Directions: Reproduce word for word the stretch of the listing from the line containing "You are a computer-use" through the line containing "pos(534,944)", and leave out any pictures.

Records for this task:
— START —
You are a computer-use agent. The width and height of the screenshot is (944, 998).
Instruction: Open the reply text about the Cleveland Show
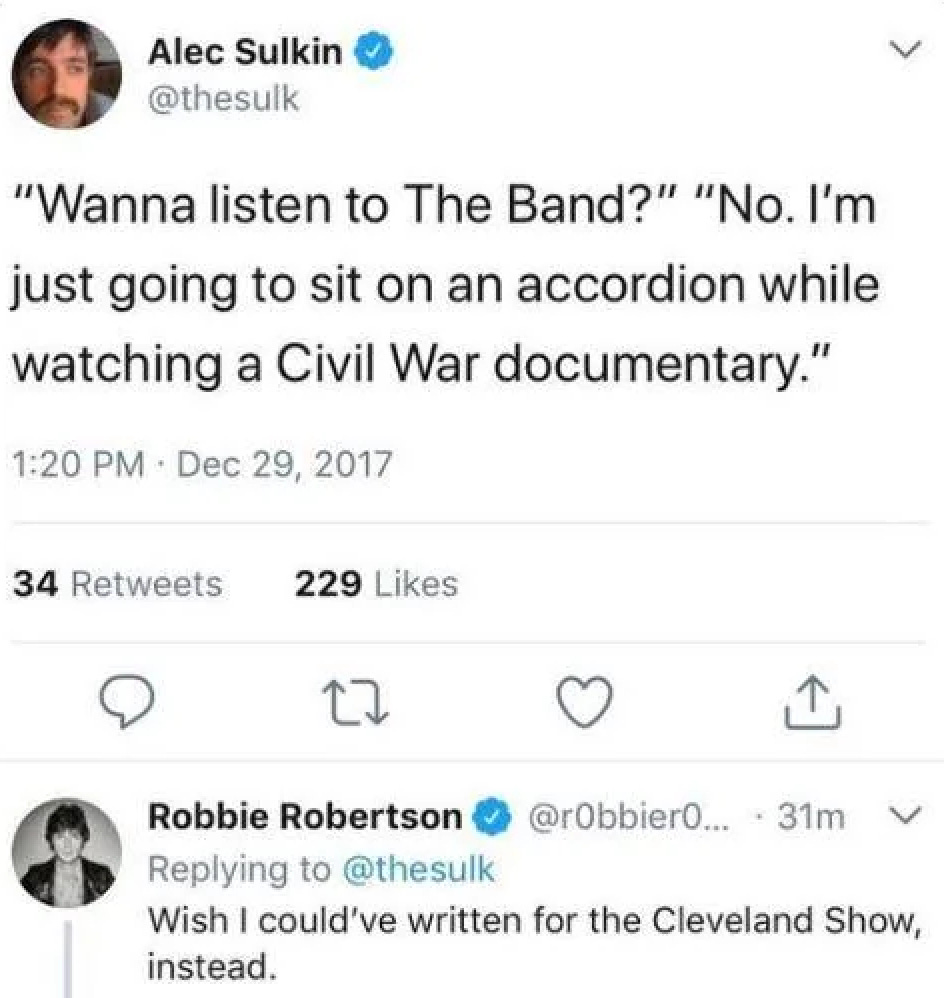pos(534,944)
— END —
— START —
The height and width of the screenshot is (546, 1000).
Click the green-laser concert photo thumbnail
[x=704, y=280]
— END —
Solution to the exercise:
You are a computer-use agent. The width and height of the screenshot is (944, 998).
Instruction: Open the reply text about the Cleveland Show
pos(534,944)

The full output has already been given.